Mistake 3: Forgetting That Backreferences Are Case-Sensitive
Backreferences match the exact captured text, including case:
let pattern = /\b(\w+)\s+\1\b/g; // No "i" flag
console.log("The the".match(pattern)); // null ()"The" ≠ "the")
Output:
null
Add the i flag if you want case-insensitive matching:
let pattern = /\b(\w+)\s+\1\b/gi; // With "i" flag
console.log("The the".match(pattern));
Output:
[ 'The the' ]
Mistake 4: Non-Capturing Groups Do Not Create Backreferences
Non-capturing groups (?:...) are not assigned a number and cannot be backreferenced:
// (?:\w+) is non-capturing (\1 refers to the next actual capturing group)
let pattern = /(?:\w+)\s+(\w+)\s+\1/;
let text = "one two two";
console.log(pattern.test(text)); // true (\1 refers to group 1 which is (\w+) = "two")
Output:
true
If you expected \1 to reference the first set of parentheses (the non-capturing group), it does not. Only () creates numbered groups, not (?:).
Performance Considerations
Backreferences can cause the regex engine to do extra work because it must store and compare captured text. A few guidelines:
- Simple backreferences like
(.)\1for repeated characters are efficient - Long captured text with backreferences works fine but uses more memory
- Nested quantifiers with backreferences can potentially trigger excessive backtracking in edge cases
- When possible, use atomic alternatives such as character classes to avoid backreferences if the same logic can be expressed without them
// Using a backreference (works perfectly)
let doubled = /(.)\1/g;
// Without backreference (if you only need to detect doubled letters)

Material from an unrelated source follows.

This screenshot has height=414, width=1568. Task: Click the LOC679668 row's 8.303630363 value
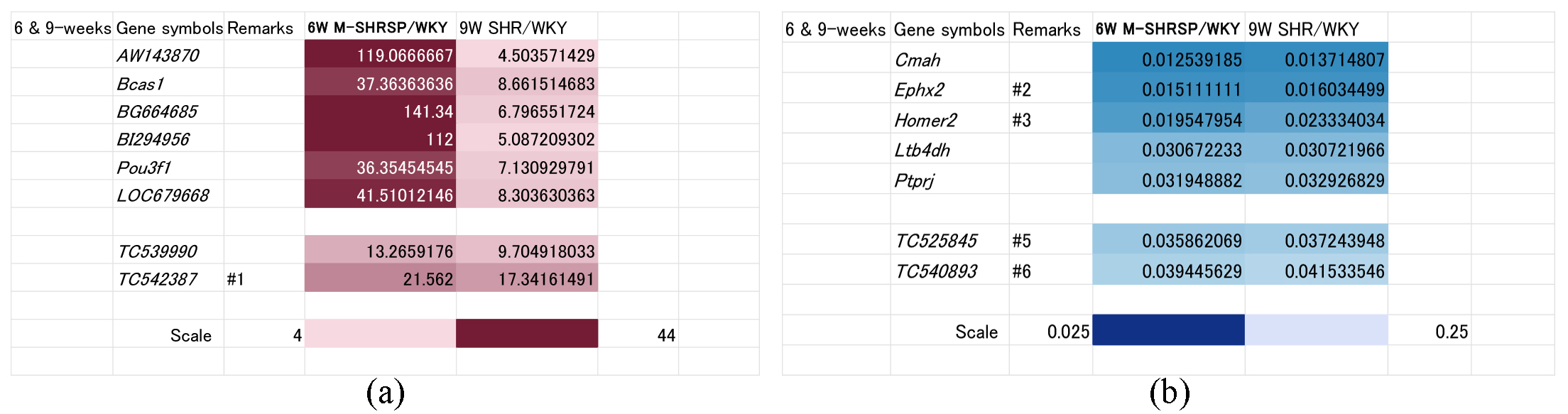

// Not possible with basic character classes (backreference is the right tool here)
For repeated word detection or paired delimiter matching, backreferences are the correct and efficient tool. There is no simpler alternative.
Summary
| Feature | Syntax | Example |
|---|---|---|
| Numbered backreference | \1, \2, etc. | (.)\1 matches "aa", "bb" |
| Named backreference | \k<name> | (?<ch>.)\k<ch> matches "aa" |
| In replacement string | $1, $<name> | "aa".replace(/(.)(\1)/, "$1") gives "a" |
| Unmatched group backreference | \1 | Matches empty string if group did not participate |
Key takeaways:
- Backreferences match the exact same text previously captured, not the same pattern
- Groups are numbered by the position of their opening parenthesis from left to right
- Named backreferences (
\k<name>) are more readable and resilient to pattern changes - The most common real-world uses are repeated word detection and paired delimiter matching
- Inside patterns use
\1, inside replacement strings use$1 - Non-capturing groups
(?:...)do not receive numbers and cannot be backreferenced
Backreferences bridge the gap between what regular languages can express and the practical text-matching problems developers face daily. Combined with named groups, they make complex patterns both powerful and readable.